GIVEN RECORDS ->
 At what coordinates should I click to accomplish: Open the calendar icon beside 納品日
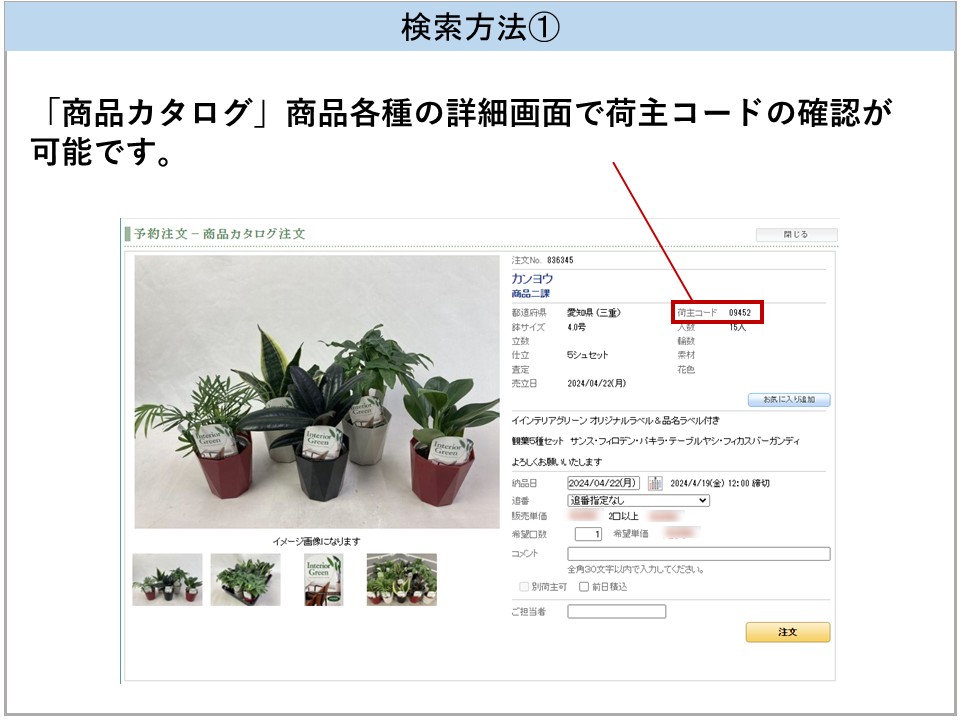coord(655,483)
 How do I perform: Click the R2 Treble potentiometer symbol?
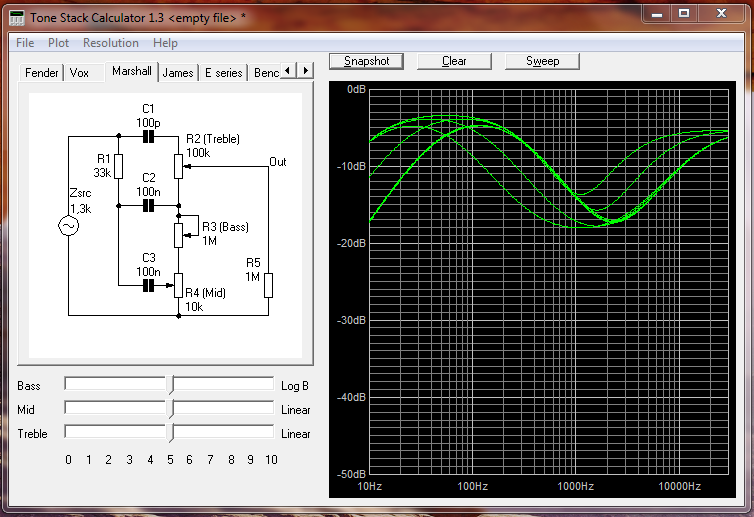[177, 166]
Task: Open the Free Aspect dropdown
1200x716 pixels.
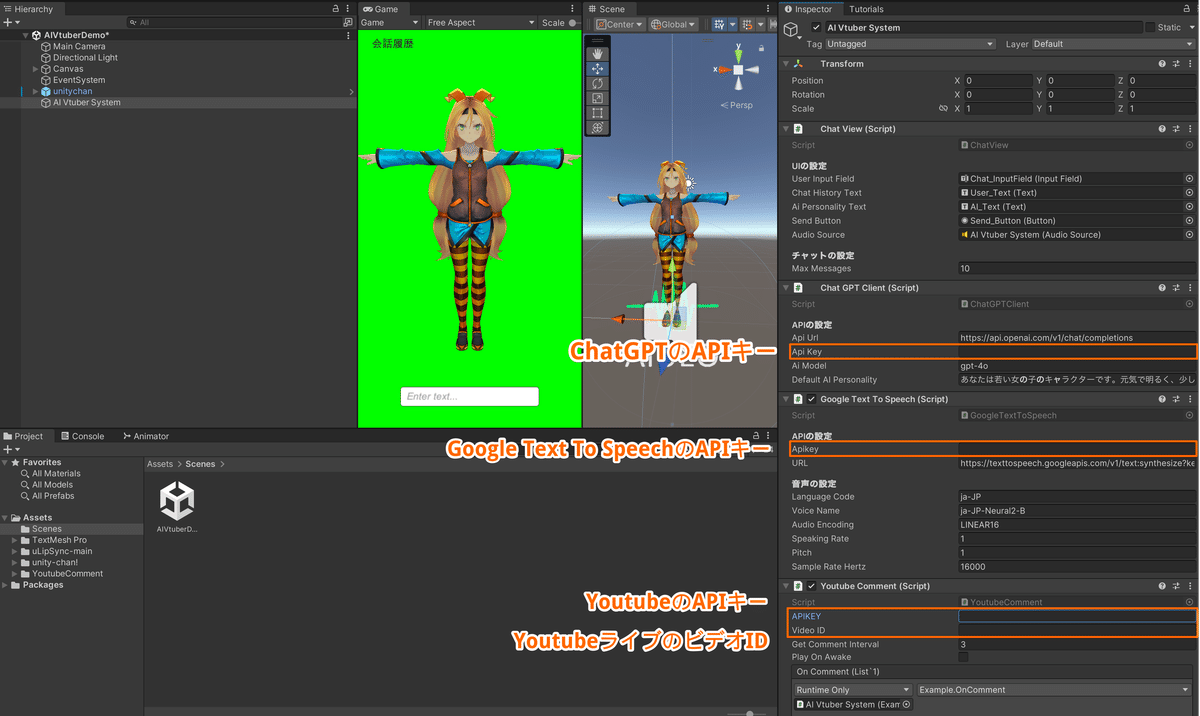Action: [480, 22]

YOUR OBJECTIVE -> Return every record exactly, without the pictures.

EXPECTED ANSWER ->
 At what coordinates should I click to accomplish: Open the calendar icon beside 納品日
coord(655,483)
 How do I perform: Click the R2 Treble potentiometer symbol?
[177, 166]
Task: Open the Free Aspect dropdown
1200x716 pixels.
Action: [480, 22]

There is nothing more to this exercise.